-- ACTIVITY --
Reproduce every entry exactly as written.

Pixel coordinate grounding data:
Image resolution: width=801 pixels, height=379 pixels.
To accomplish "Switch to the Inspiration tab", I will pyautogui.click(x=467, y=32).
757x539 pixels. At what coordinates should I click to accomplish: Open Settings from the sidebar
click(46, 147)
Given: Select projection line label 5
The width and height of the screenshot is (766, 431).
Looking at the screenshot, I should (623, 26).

-- EXERCISE ANSWER --
Image resolution: width=801 pixels, height=379 pixels.
To accomplish "Switch to the Inspiration tab", I will pyautogui.click(x=467, y=32).
757x539 pixels. At what coordinates should I click to accomplish: Open Settings from the sidebar
click(46, 147)
Given: Select projection line label 5
The width and height of the screenshot is (766, 431).
Looking at the screenshot, I should (623, 26).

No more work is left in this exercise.